Understanding Well-Being and DEI 

First, let’s break down what these two are.  

Well-being encompasses physical, mental, and emotional health. It’s about creating an environment where everyone feels supported and capable of thriving.  

DEI, on the other hand, focuses on ensuring that workplaces are inclusive, equitable, and diverse. It’s about creating a culture where everyone, regardless of their background, feels valued and included. 

The Intersection of Well-Being and DEI 

There’s a significant overlap between well-being and DEI. Both aim to create a supportive and inclusive environment. For instance, employees from marginalized groups often face unique stressors and challenges that can impact their well-being. A robust DEI strategy recognizes these challenges and works to address them, thus promoting overall well-being. 

Research supports this intersection. A study published in the “Journal of Occupational Health Psychology” found that inclusive workplaces positively impact mental health, reducing instances of anxiety and depression among employees. Additionally, the “Harvard Business Review” highlights that diverse and inclusive workplaces are more likely to have healthier, more engaged employees. 

Benefits of Integrating Well-Being into DEI 

Holistic Approach: Combining well-being and DEI allows for a more holistic approach to employee health and satisfaction. It acknowledges that an inclusive environment is a healthy environment. 

Resource Efficiency: Integrating these areas can streamline resources and efforts, ensuring that initiatives are not siloed. This can lead to more effective programs and better use of organizational resources. 

Unified Culture: A unified approach fosters a culture where well-being and inclusion are seen as interconnected. This can lead to a more cohesive and supportive workplace culture.  

Research from the “American Journal of Health Promotion” indicates that organizations with integrated well-being and DEI programs see higher employee satisfaction and lower turnover rates. 

Challenges to Consider 

While there are clear benefits, there are also challenges. DEI departments are often already stretched thin, and adding well-being to their remit could overburden them. Additionally, well-being is a broad and specialized field that might require specific expertise that DEI teams may not have. 

A Balanced Approach 

Perhaps the answer lies in a balanced approach. Rather than fully integrating well-being into DEI, consider a collaborative model. Here’s how it could work: 

Cross-Functional Teams: Create cross-functional teams that bring together DEI and well-being experts. This allows for sharing of knowledge and resources while respecting the unique expertise of each area. 

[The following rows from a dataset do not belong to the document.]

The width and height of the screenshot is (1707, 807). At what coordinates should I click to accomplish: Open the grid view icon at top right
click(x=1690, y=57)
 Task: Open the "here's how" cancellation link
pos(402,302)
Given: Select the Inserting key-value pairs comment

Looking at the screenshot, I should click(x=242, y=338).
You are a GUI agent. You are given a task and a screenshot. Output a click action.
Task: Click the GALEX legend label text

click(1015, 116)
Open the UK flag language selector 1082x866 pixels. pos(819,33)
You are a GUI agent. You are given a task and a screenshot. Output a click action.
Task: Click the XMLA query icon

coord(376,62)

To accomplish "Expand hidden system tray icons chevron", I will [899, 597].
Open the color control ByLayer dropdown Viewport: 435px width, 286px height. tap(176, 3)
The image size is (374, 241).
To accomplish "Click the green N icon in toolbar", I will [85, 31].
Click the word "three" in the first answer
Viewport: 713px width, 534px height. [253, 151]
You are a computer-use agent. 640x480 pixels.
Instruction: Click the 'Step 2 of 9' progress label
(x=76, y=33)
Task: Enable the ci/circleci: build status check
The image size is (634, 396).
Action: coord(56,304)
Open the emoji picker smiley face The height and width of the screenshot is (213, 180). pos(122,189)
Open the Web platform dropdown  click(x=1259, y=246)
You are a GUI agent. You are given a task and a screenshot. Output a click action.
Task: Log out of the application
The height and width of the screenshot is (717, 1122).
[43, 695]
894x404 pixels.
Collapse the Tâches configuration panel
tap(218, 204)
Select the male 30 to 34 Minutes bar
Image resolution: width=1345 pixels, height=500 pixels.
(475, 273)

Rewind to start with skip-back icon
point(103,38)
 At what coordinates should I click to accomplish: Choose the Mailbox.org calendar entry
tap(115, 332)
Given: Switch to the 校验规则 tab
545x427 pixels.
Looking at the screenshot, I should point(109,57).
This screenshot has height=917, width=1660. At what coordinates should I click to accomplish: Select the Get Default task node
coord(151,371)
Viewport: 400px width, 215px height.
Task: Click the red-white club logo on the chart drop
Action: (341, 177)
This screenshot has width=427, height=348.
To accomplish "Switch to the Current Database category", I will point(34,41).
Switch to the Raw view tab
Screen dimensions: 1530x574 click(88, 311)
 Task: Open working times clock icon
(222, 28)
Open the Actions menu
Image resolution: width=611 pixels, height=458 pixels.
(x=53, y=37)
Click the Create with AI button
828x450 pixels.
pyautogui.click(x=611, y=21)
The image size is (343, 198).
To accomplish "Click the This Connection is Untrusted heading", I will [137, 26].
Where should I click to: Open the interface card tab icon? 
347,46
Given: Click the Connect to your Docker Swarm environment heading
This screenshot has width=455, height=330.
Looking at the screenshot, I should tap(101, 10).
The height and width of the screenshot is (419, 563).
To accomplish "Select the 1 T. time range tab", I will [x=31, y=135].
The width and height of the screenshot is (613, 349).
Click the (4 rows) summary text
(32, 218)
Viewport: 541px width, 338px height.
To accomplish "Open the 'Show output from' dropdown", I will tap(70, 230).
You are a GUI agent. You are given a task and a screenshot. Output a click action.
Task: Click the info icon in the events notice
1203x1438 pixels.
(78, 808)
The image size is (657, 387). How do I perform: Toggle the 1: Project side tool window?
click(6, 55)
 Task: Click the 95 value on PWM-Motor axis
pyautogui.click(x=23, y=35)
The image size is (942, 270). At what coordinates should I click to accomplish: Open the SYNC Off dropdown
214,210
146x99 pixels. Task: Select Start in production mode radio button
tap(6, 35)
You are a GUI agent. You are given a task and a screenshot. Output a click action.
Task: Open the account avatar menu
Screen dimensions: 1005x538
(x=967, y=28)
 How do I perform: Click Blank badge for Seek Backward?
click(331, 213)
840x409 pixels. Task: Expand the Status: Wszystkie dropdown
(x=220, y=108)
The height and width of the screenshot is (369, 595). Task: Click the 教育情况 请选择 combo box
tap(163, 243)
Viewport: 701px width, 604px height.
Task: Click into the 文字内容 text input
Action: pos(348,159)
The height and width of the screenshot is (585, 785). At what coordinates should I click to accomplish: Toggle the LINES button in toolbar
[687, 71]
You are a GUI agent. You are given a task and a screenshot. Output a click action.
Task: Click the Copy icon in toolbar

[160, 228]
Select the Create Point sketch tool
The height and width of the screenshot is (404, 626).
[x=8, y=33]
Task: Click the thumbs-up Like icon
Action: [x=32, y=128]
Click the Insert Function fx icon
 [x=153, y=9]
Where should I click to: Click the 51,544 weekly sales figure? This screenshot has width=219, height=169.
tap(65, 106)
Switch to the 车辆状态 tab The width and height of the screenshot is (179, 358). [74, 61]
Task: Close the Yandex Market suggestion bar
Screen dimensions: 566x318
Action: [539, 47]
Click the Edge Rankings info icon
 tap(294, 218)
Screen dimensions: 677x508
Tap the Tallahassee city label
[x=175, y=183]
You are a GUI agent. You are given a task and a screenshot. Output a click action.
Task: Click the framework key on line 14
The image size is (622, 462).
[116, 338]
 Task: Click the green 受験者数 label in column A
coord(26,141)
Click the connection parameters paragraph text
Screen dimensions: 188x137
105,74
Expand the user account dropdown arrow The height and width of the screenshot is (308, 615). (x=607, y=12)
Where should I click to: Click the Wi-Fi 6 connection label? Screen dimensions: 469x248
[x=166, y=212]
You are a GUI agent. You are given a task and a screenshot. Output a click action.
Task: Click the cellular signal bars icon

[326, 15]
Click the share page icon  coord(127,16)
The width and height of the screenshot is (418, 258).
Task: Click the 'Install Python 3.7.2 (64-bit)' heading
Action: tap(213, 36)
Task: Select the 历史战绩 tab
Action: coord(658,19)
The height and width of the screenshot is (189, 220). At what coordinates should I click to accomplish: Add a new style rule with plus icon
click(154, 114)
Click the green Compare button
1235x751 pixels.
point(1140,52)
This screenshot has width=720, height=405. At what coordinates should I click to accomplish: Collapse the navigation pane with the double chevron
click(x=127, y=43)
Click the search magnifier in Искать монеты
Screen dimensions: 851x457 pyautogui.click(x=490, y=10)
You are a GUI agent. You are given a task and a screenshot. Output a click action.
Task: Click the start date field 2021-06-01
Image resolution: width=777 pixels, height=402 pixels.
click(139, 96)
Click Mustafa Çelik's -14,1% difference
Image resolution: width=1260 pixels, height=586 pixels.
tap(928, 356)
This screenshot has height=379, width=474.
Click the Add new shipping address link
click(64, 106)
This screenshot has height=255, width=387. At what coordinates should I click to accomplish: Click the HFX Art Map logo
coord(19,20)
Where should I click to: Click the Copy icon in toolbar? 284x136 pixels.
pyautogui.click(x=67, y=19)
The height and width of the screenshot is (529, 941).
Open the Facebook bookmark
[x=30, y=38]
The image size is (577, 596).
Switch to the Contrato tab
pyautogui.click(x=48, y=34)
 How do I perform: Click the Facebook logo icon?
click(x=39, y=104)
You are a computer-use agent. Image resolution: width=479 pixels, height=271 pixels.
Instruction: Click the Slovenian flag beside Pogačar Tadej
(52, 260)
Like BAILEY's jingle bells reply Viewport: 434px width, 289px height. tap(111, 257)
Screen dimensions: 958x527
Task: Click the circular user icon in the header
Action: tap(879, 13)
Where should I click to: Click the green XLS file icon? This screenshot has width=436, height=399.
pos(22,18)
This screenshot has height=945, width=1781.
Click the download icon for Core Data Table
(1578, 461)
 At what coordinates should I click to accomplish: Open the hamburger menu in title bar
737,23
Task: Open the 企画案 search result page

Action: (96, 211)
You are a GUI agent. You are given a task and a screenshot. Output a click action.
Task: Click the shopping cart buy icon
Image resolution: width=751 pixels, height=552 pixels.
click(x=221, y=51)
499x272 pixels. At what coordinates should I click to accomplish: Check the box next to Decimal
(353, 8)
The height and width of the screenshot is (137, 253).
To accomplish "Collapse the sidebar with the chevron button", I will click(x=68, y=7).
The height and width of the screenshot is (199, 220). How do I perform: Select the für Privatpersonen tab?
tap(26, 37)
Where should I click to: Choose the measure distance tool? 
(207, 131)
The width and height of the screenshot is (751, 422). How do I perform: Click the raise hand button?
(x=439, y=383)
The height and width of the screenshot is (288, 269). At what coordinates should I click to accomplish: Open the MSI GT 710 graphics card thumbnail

Shared Goals: Align the goals of well-being and DEI initiatives. For example, both can aim to reduce workplace stress and improve overall employee satisfaction. 

Regular Collaboration: Foster regular collaboration between the DEI and well-being teams. Joint initiatives, workshops, and training sessions can help integrate their efforts without overburdening either team. 


At Inuka, we believe well-being and DEI are two sides of the same coin. By working together, these areas can create a workplace where everyone feels supported, included, and able to thrive. So, should well-being fall under the DEI department? Maybe not entirely, but there’s definitely a strong case for close collaboration. After all, a healthy, inclusive workplace benefits us all.